In Miller et al.’s (6) study, the relative elevations in risk of CF-linked disease states are lower in carriers than in individuals with CF, but as Miller et al. (6) note, the high prevalence of CFTR mutation heterozygosity in the general population means that any elevation in risk has important implications for burden of disease. To understand this, we need to explore the concept of attributable risk or the etiological fraction of disease due to a particular cause (in this case either CF carrier state or CF disease). Epidemiologists typically consider two different types of attributable risk: attributable risk percent among exposed individuals (AR%) and population- attributable risk percent (PAR%) (9). AR% represents the fraction of disease in exposed individuals that is due to their exposure, as opposed to background risk.

For example, in the study of Miller et al. (6), the OR for acute pancreatitis in CF carriers is 2.5. Assuming the disease is rare, such that the OR approximates a relative risk (9), and confronted with a CF carrier with acute pancreatitis, we would say that the AR% for this individual is (OR − 1)/OR, which is (2.5 − 1)/2.5 or 60% (9). This approach acknowledges that there is baseline risk of acute pancreatitis even in the absence of CF carrier state and considers only risk to the individual. The OR for acute pancreatitis is much higher in those with CF [around 13 in Miller et al. (6)], so the AR% for CF in an individual with CF and pancreatitis would be (13 − 1)/13 or 92%.

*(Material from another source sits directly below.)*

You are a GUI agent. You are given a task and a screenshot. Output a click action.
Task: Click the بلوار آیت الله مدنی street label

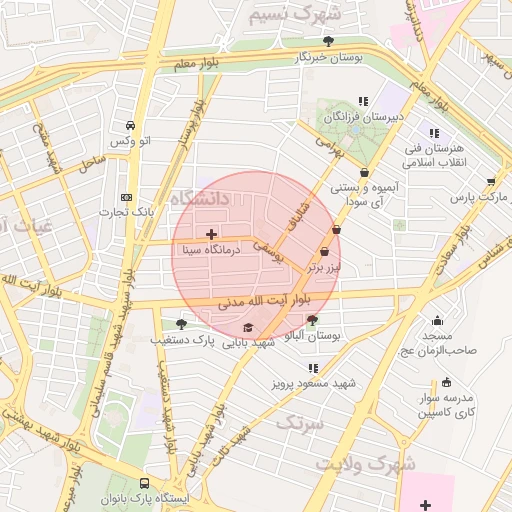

By contrast, PAR% considers both prevalence of exposure in the population and relative elevation of risk and serves as an estimate of total population-level disease burden that could be modified by eliminating risk. Again, assuming OR approximates a relative risk, we can estimate PAR% as [pe(OR − 1)]/[pe(OR − 1) + 1], where pe is the prevalence of exposure (9). If prevalence of mutated CFTR heterozygosity in the population is 3% (3), the PAR% for pancreatitis is ∼4%. In 1990, it was estimated that there were 30,000 individuals with CF living in the United States (10), at a time when the US population was 250 million persons. Thus, the prevalence of CF would have been ∼12/1,000,000 at that time. Based on this prevalence, the PAR% for CF is only 0.1% or 1/40th of that attributable to CF carrier state. I explore this idea further in Fig. 1.

In addition to forcing us to rethink the relationship between CF heterozygosity and burden of disease, Miller et al.’s (6) study should flag the emerging likelihood that common genetic variants will be linked to elevated risk of disease occurrence, as genetic testing data, and genomic sequencing data, become more widely available. Are we at risk for pathologizing widespread and important genetic variation within human populations? Will existing legislation that forbids stigmatization by insurers and employers, based on genetic information, prove sufficiently robust to protect carriers (11)? Could fear of stigma result in a decline in preconception genetic testing and undermine efforts to prevent CF? These questions are critically important for, but transcend, CF. The rapid growth in availability of genetic and genomic information means that we will come to see disease pathways more clearly, and differently, in the near future. We need a firm ethical footing to be able to handle this new knowledge.